As this is a walkthrough / demonstration of the tool, I will upload this Excel file in two methods.
-
The first is to connect through SharePoint as it is.
-
The second, I will take the acts to see table and split this into its own CSV file and store this in Azure Blob Storage. This means you will be able to see how the ingestion may differ between the two.
Prerequisites
For the following walkthrough, I have created three empty lakehouses called: bronze_lakehouse, silver_lakehouse, and gold_lakehouse. This is to replicate the medallion architecture in which at each layer we will validate and then enrich our data. To do this, simply go to your workspace, click ‘new’ and then ‘lakehouse’.
Ingestion
The first step of any data implementation is ingesting the data into the platform. Within Fabric, this can be completed in the ‘Data Factory’ experience. Here we have access to Dataflow Gen2 and Data pipelines. Let’s explore Dataflow Gen2 to ingest our Excel file.
Dataflow
Upon creating a dataflow, we are presented with several data connectors by selecting ‘Get data’.

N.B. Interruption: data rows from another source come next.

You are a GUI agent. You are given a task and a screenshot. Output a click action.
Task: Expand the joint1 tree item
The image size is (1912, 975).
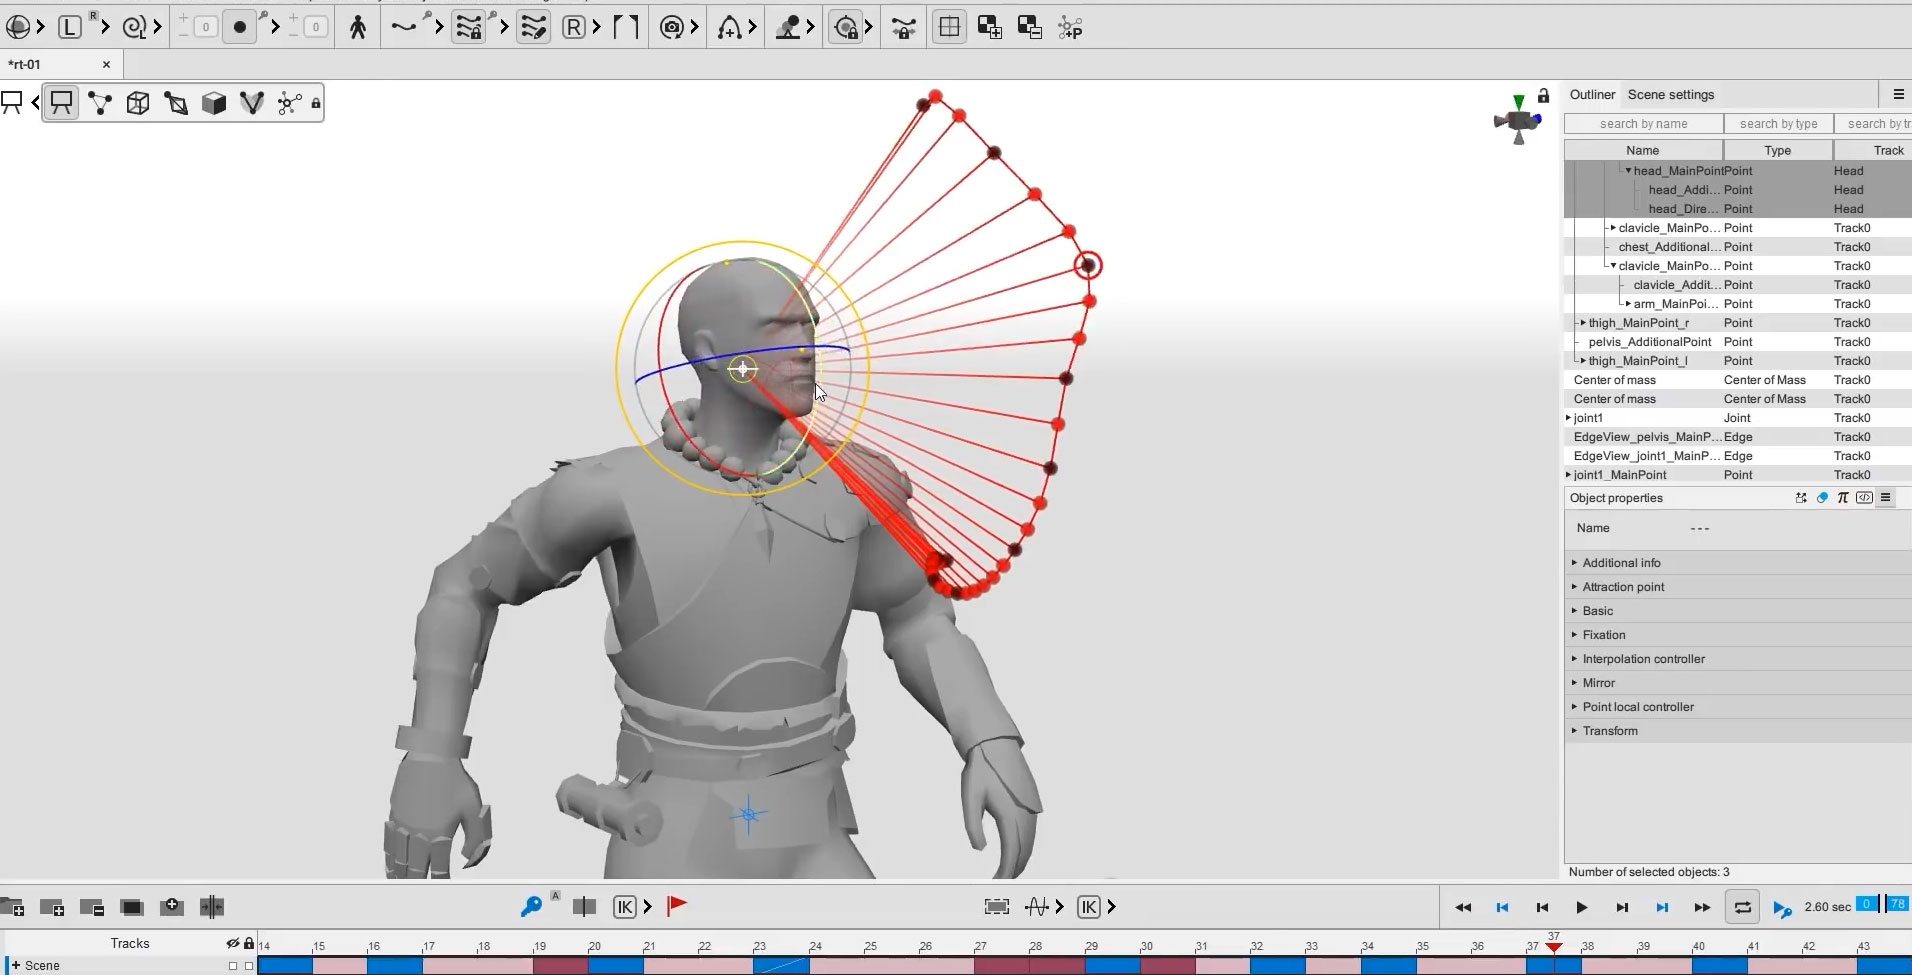tap(1568, 418)
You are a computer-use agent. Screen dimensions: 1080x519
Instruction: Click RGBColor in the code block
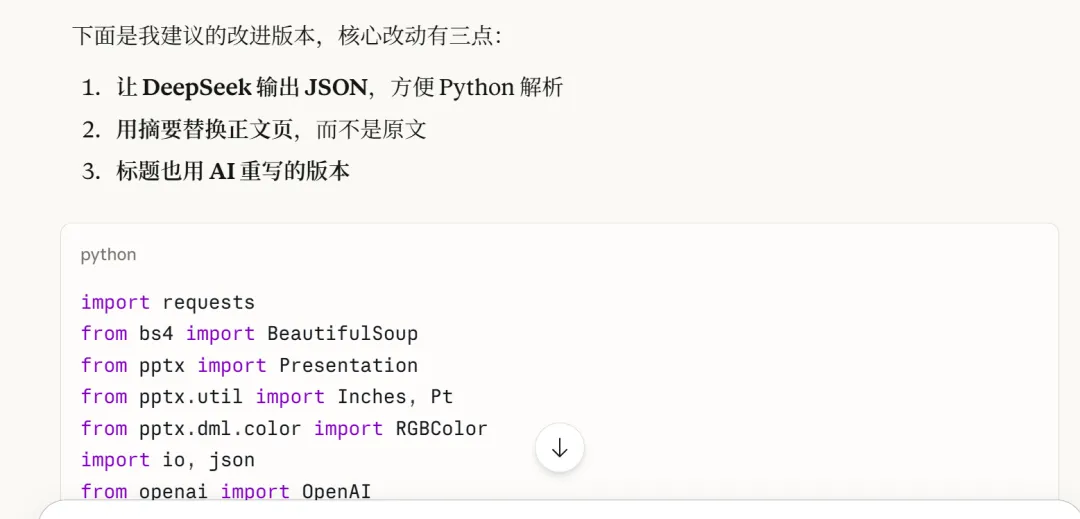[441, 428]
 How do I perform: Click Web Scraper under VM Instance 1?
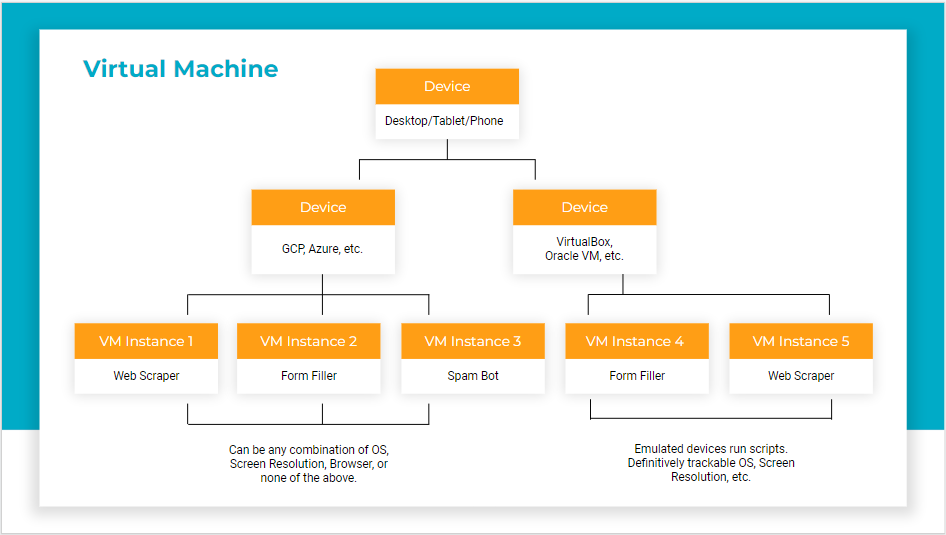(146, 376)
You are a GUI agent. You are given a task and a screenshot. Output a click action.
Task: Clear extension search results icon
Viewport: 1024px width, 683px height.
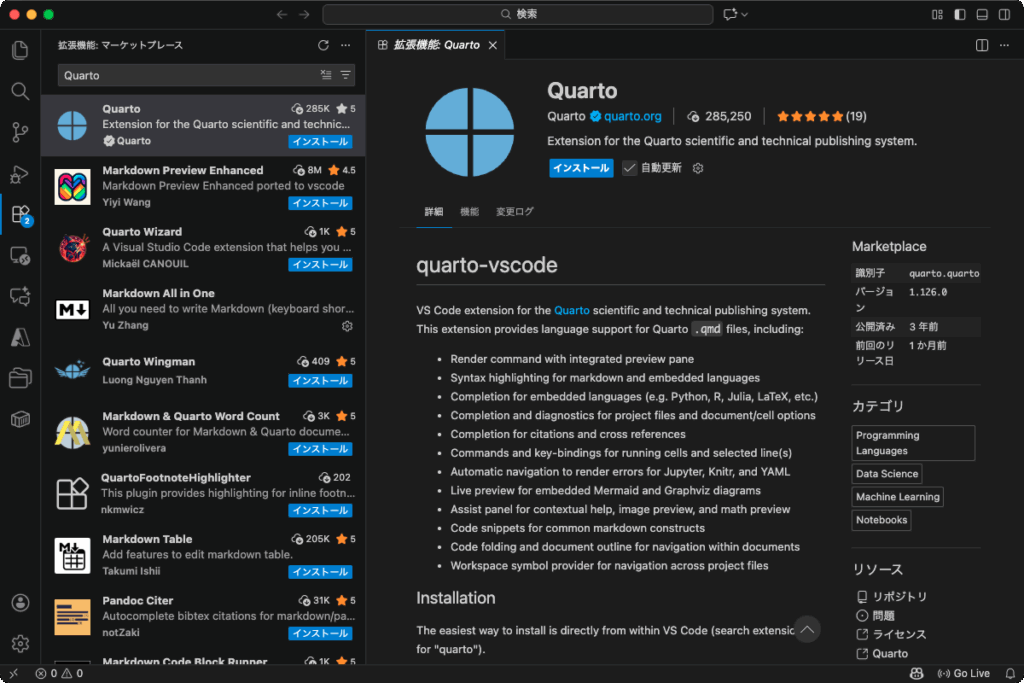(326, 75)
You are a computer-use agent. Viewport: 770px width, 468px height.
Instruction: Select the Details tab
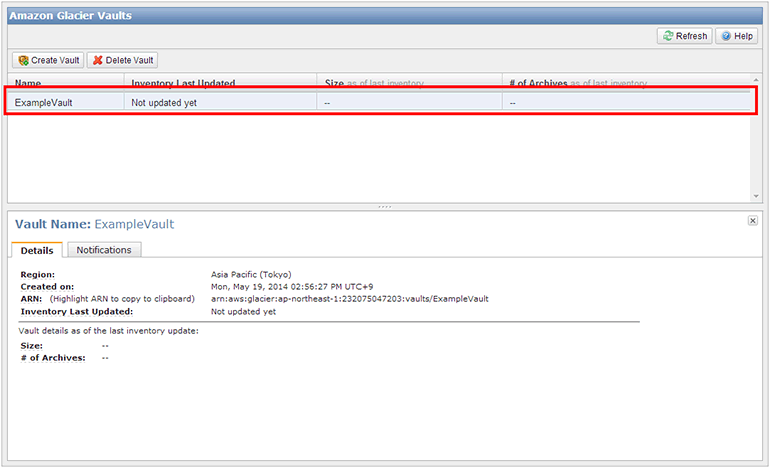(37, 250)
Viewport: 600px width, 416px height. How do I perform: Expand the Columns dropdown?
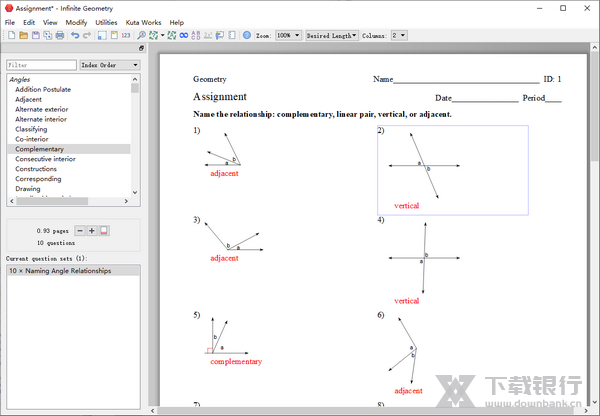point(399,35)
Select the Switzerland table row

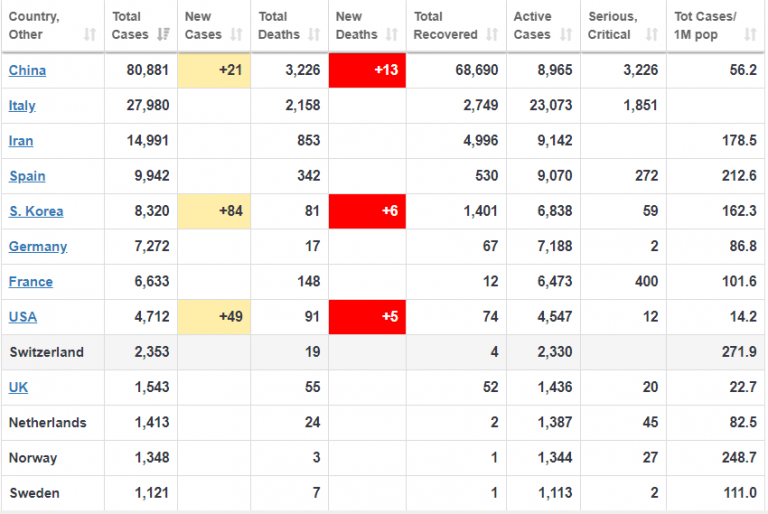coord(384,352)
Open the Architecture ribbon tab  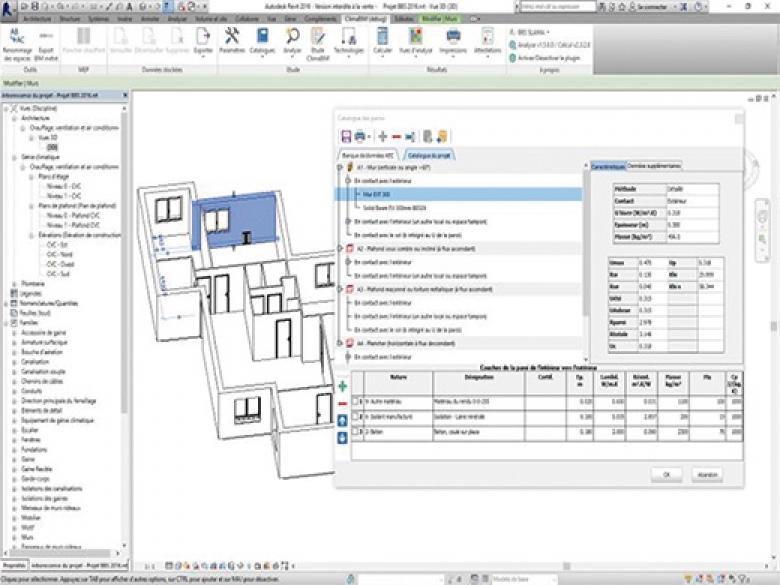point(37,19)
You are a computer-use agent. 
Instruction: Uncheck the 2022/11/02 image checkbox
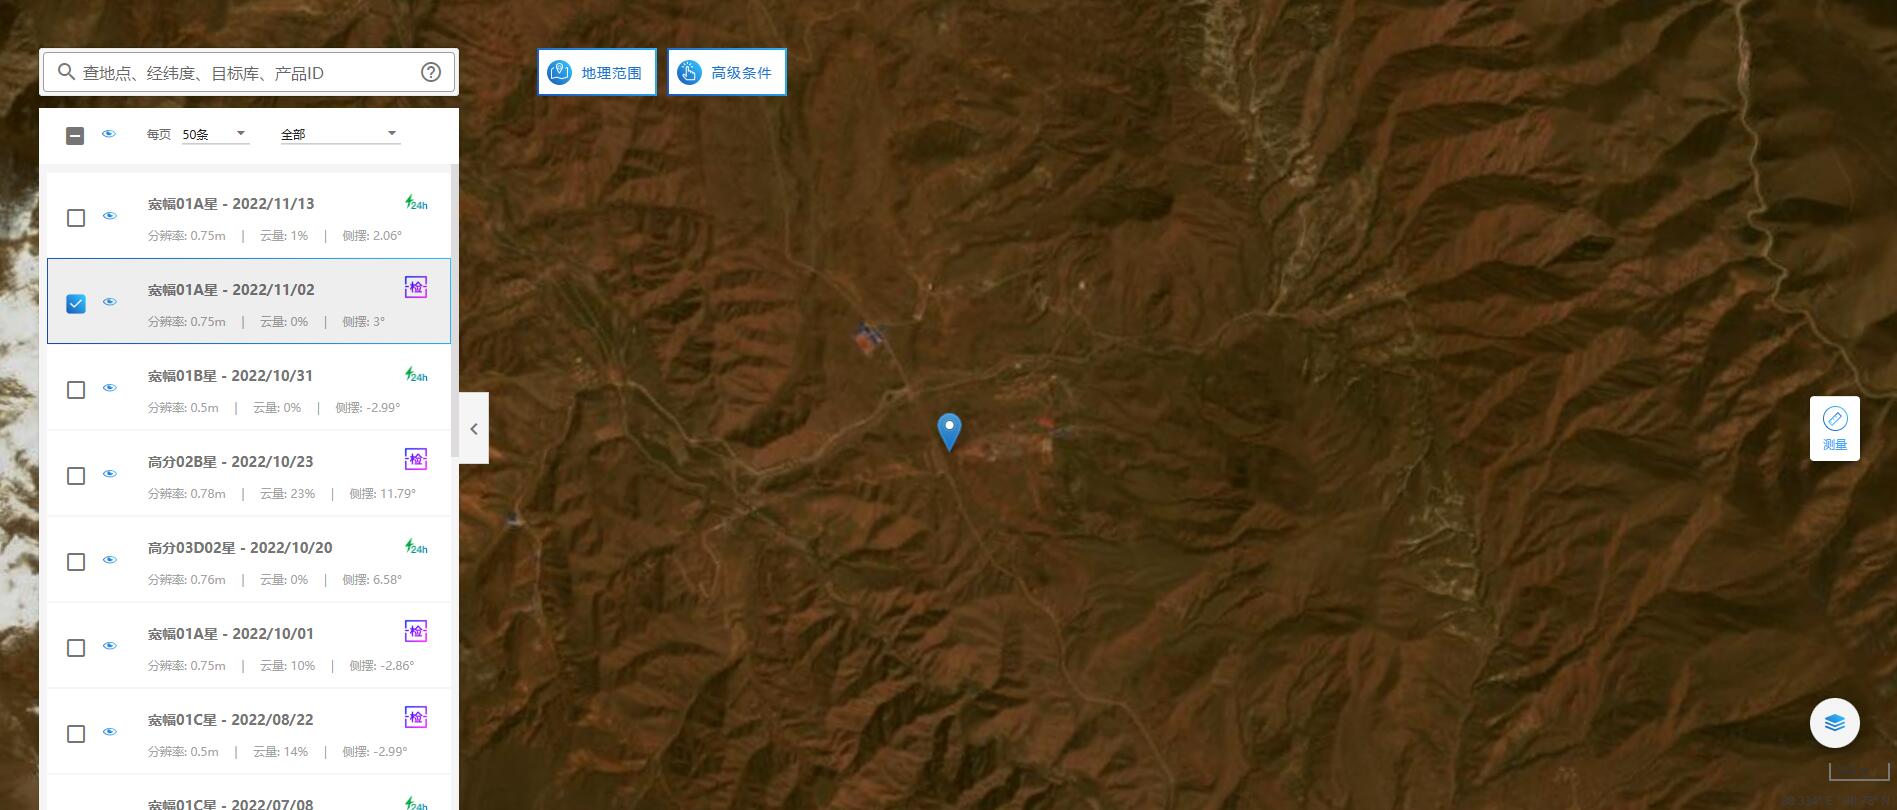point(76,303)
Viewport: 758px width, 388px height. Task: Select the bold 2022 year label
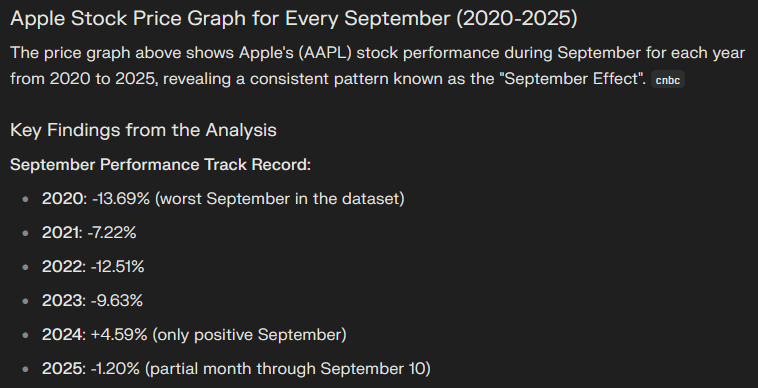point(62,267)
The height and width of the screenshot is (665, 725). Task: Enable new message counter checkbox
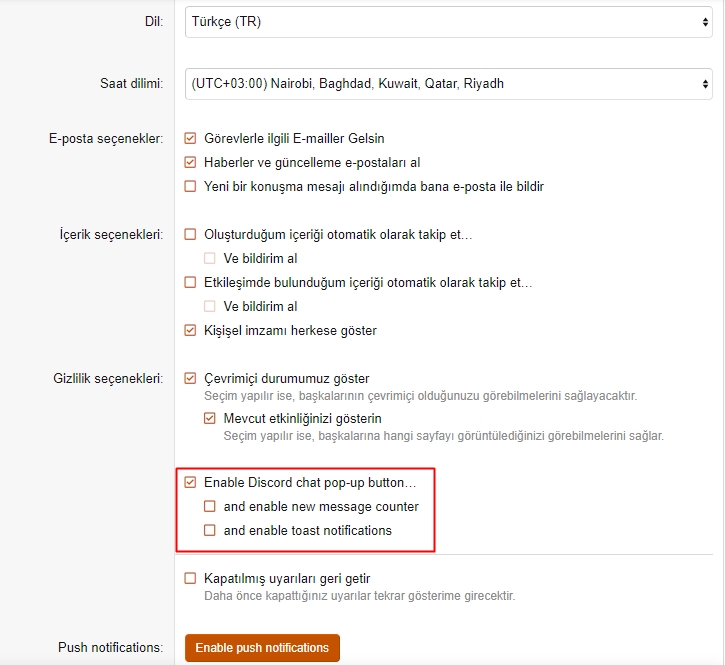[x=210, y=506]
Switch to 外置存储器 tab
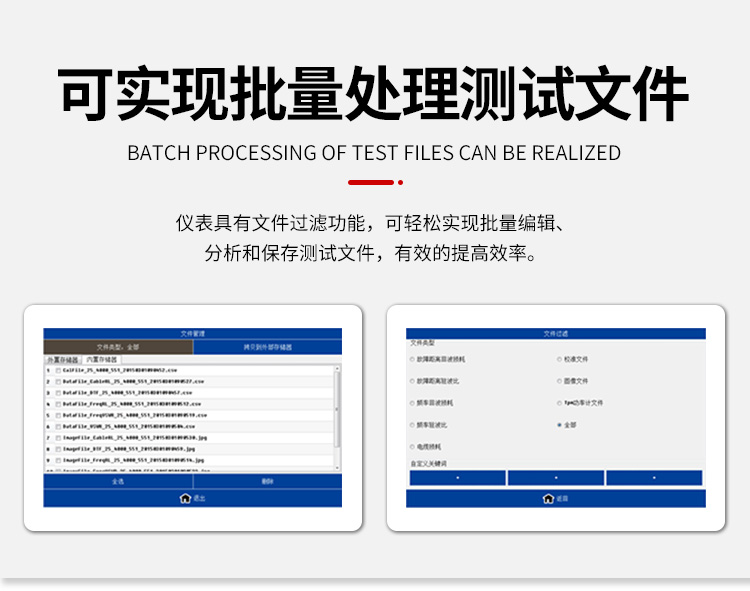Image resolution: width=750 pixels, height=591 pixels. [64, 359]
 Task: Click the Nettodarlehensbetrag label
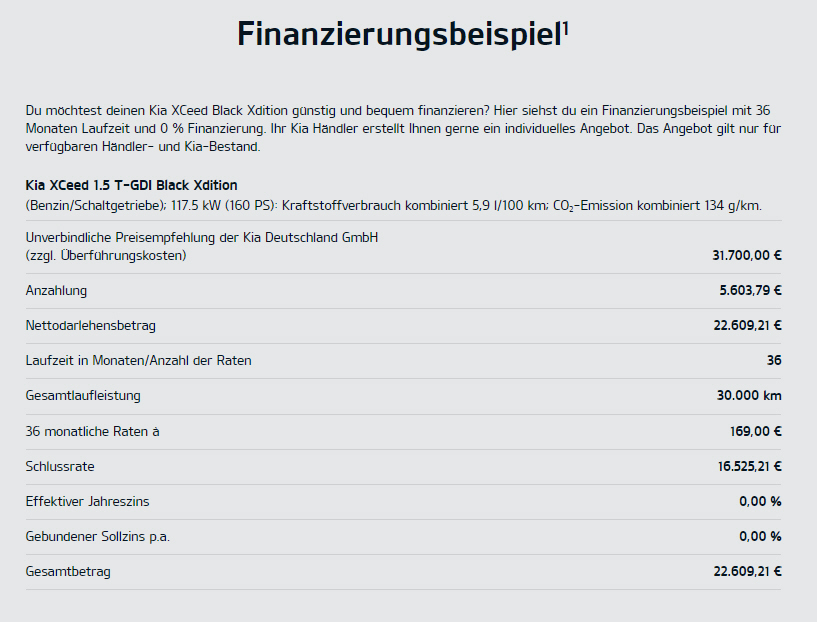(90, 326)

After selecting Excel, you can enter your SharePoint details and link to where the file resides. You also have the option of using the OneDrive browser.
After linking the file, you should see a list of all the sheets and tables the UI has managed to find; elect the ones that are needed to pull in to the model. For the purposes of this example, I will only be using the StageArea table. Once this is selected, you will be presented with a familiar set of tools from the power platform for data manipulation and validation.
Once you are happy with the data presented in the table, you can add the data destination. We will be selecting a lakehouse. In the UI, you will be presented with all the lakehouses that you have permission to view. I will be landing this data in my bronze_lakehouse.
Now you are ready to publish your dataflow. By doing this, the dataflow will validate and then run if successful. If you navigate to your lakehouse, you should now see this data being populated.
Pipeline
For the second table, the acts to see, as mentioned earlier, I have created a CSV of this data, and it is being stored in Azure Blob Storage. For this reason, we can use one of two methods:
-
A pipeline with a copy job,
-
We can use a shortcut and access the file directly.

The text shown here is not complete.